Funny title I know.
My wife calls me today and tells me that while she's at her mom's, her mom's two foster kids, ages 3 and 1, got into their laundry detergent and poured poured three whole bottles out onto the bed. Which by a day of playing had had it's sheets pulled off and the bare mattress was exposed.
My wife said she walked into the room to get my daughter, who came out of this mess remarkably clean (pun intended) and said she smelled something that was so nice and clean, like fresh laundry.
So yeah, any advice on how to get a lot of detergent out of a mattress, and more importantly how to dry it?
If we pressure wash it I'm so gonna film all those suds.
By the way, this three jugs, 50oz each.
Carpet cleaner with a stair attachment.
id start with pressure washer... then move to a wet vac to pull as much out as possible... rinse n repet...
well.. at least the mattress will smell clean for a long time
The bed bugs are getting a bubble bath.
FIRE DEPT, really, call them. Explain the FOSTER KIDS story
alex
UltraDork
5/8/12 11:31 p.m.
Better yet, show up at the firehouse with the mattress in the bed of a pickup and the little scamps in tow, tell them your sob story and give them your best 'would ya believe it?" Dick-Van-Dyke sorta look. They'd be monsters if they turned you away.
Well, they kinda aren't foster kids, they're my wife's cousin's kids. The baby was burned on her hand when she was about two weeks old. It was never explained, and they didn't take her to the hospital about it either. Social services stepped in and they were promptly taken away. They both wound up failing drug tests, and have been in and out of the clink ever since. We think the baby was burned while they were making meth. As far as I'm concerned they can rot there.
Well they wanted them to stay in the family, so my mother in law stepped up and took them in. There was still a custody fight over who would get the kids (my MIL, or the actual state-selected foster parents) Wife's cousin winds up signing over his rights to my MIL, so she now has them until they're 18. I guess that mean's they aren't foster kids, but that's easier to say than "my-wife's-cousin's-kids-that-my-mother-in-law-has-custody-of."
I'll be sure to pass it along that we should take the mattress to the fire dept.
yea, use the FDs water, your water bill would be horrendous by the time you washed all that detergent out.
I think I'd probably start by trying to get as much out w/o suds as I could by using a shop vac and then a professional carpet cleaner that pushes water and sucks it back out. A pressure washer is going to make it foam and take forever. Maybe for the final rinse - but soaking it in a lake would be the most effective way to get the rest out.
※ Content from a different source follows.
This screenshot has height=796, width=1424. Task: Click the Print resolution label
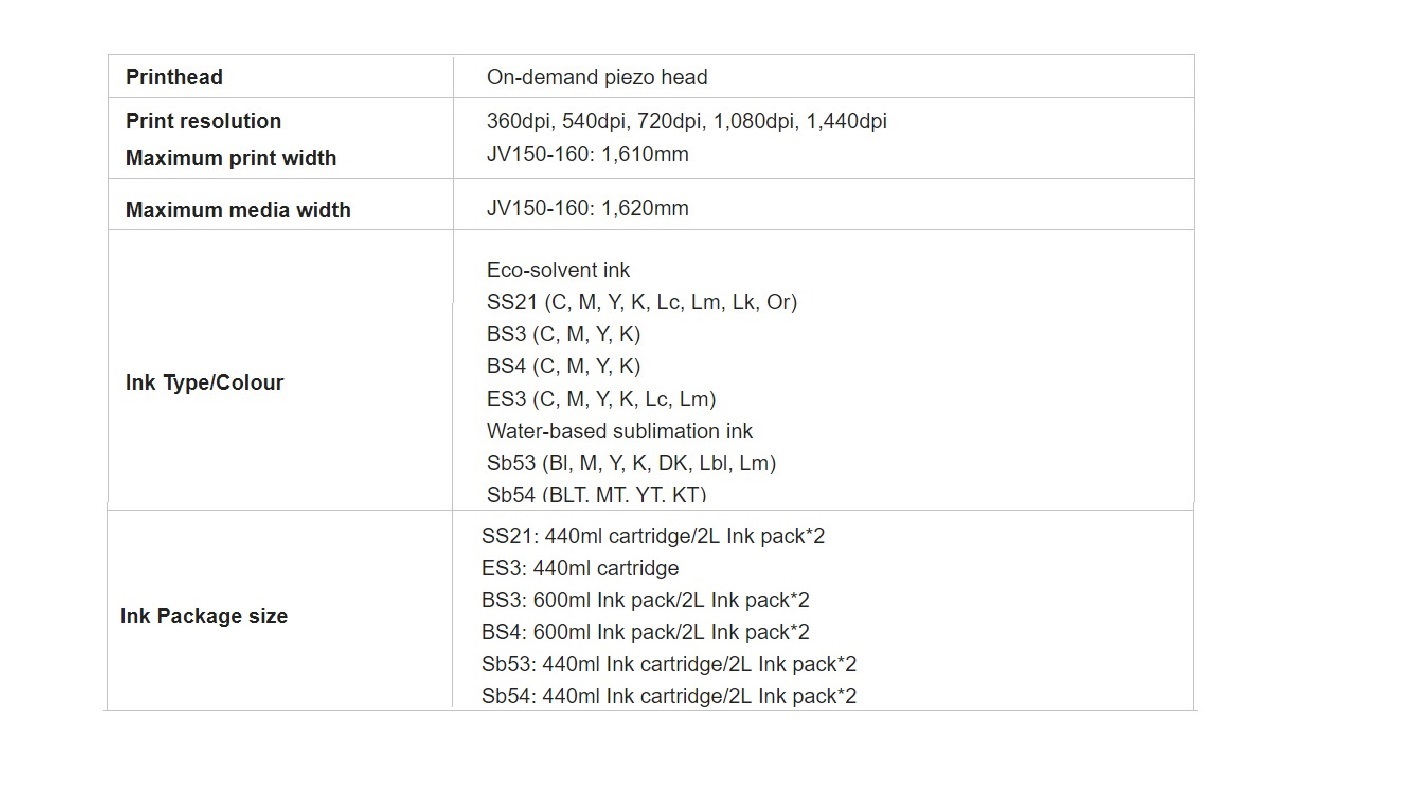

It would also pollute the lake so don't do that.
mad_machine wrote:
new mattress?
This. I can't see any time/cost effective way to get all that out.
z31maniac wrote:
mad_machine wrote:
new mattress?
This. I can't see any time/cost effective way to get all that out.
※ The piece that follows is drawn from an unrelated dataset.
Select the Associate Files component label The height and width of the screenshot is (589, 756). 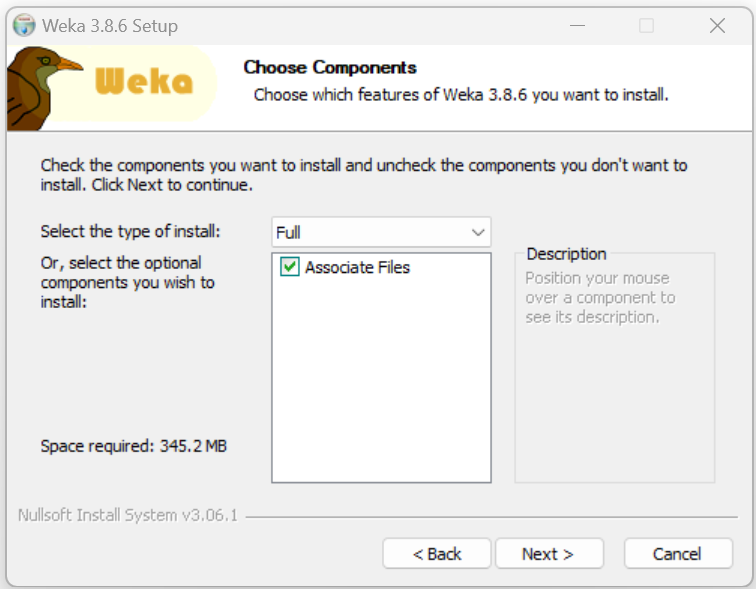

Although it is pre-soaked so all blood from the murdered children wouldn't stain.
RossD
UltraDork
5/9/12 8:23 a.m.
Throw the matress in the bed of a pickup truck and go down to the local car wash. Bring $20 in quarters and you swim suit. Wait for a nice hot sunny day, however, so it can dry outside.
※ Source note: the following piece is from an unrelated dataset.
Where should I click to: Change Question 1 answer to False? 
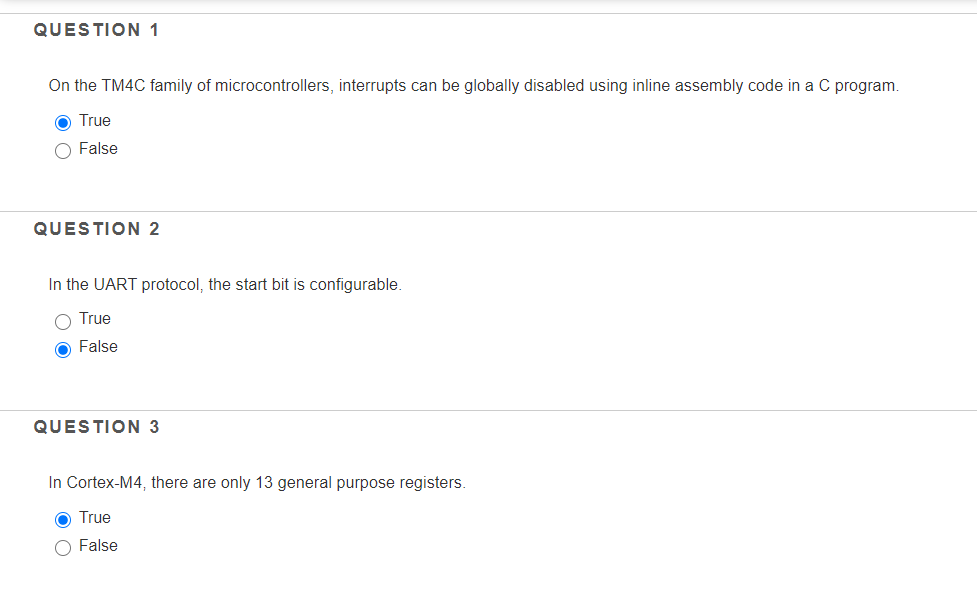click(62, 149)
If you do use a shop vac to suck the stuff out, get a defoamer (should be with the carpet cleaning machines at Sears, Ace, Etc). It's really cheap, like a few dollars a quart. Add a few ounces of it to the tank of the shop vac prior to socking up the soap. That will keep the detergent from foaming up as much; otherwise the bubbles might get sucked into the motor and damage the bearings.
Example of a defoamer:
http://www.amazon.com/Cul-Mac-5353A-Ace-Carpet-Defoamer/dp/B000HM8I2I
I'm going to 2nd the new mattress idea. You just aren't going to be able to get the detergent out from all the layers, so you'll waste a ton of time trying and still won't get it out.
You may think the smell of the detergent is nice an clean, but I wouldn't be surprised if it was an irritant at higher concentrations over time.
I had a my dog trash my apartment once... It was a 90lb husky.. He broke free from the cage and shredded the couch.. tore the blinds off the windows.. managed to open the kitchen cabinets and... well... It seriously would have taken 10 people all night to throw the kind of party this dog had in about four hours..
The worst of the mess.. He chewed open a bottle of laundry detergent which of course shot all my food right through him... The results from that mess were easier to clean up than the mess from the other half a bottle of detergent in the carpet...
Basically a steam cleaner was required.. Lots of water and a shop vac should get it done.
Invert the mattress on a thick bed of kitty litter and sleep somewhere else while the bulk of the detergent is wicked out. Then throw it away and buy a new one. Detergents are great at penetrating, clinging and making water bond to stuff - it's what they do. You'll never get good enough flow with water to get the stuff that's soaked in to the core.
Note: We have a Stearns and Foster we got about 8 years ago about which we often say out loud that it's one of the best purchases we've ever made. They're worth it.